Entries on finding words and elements

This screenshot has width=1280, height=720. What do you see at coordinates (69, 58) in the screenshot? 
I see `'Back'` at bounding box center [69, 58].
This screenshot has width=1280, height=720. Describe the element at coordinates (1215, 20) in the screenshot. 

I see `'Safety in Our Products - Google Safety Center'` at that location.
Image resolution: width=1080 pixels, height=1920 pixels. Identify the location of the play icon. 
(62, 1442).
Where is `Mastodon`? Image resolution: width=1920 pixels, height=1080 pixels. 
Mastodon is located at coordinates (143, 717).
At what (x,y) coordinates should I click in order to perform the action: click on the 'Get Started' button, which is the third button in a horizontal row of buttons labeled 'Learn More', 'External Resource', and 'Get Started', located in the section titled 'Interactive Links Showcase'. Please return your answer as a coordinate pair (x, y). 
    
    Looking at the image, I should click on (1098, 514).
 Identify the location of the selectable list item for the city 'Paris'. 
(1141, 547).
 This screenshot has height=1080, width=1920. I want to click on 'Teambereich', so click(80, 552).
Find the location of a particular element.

What is expected:
Copy all of the material above word for word, with nothing changed.

Response:
This screenshot has width=1280, height=720. What do you see at coordinates (69, 58) in the screenshot? 
I see `'Back'` at bounding box center [69, 58].
This screenshot has width=1280, height=720. Describe the element at coordinates (1215, 20) in the screenshot. 

I see `'Safety in Our Products - Google Safety Center'` at that location.
Image resolution: width=1080 pixels, height=1920 pixels. Identify the location of the play icon. 
(62, 1442).
Where is `Mastodon`? Image resolution: width=1920 pixels, height=1080 pixels. 
Mastodon is located at coordinates (143, 717).
At what (x,y) coordinates should I click in order to perform the action: click on the 'Get Started' button, which is the third button in a horizontal row of buttons labeled 'Learn More', 'External Resource', and 'Get Started', located in the section titled 'Interactive Links Showcase'. Please return your answer as a coordinate pair (x, y). 
    
    Looking at the image, I should click on (1098, 514).
 Identify the location of the selectable list item for the city 'Paris'. 
(1141, 547).
 This screenshot has height=1080, width=1920. I want to click on 'Teambereich', so click(80, 552).
Find the location of a particular element.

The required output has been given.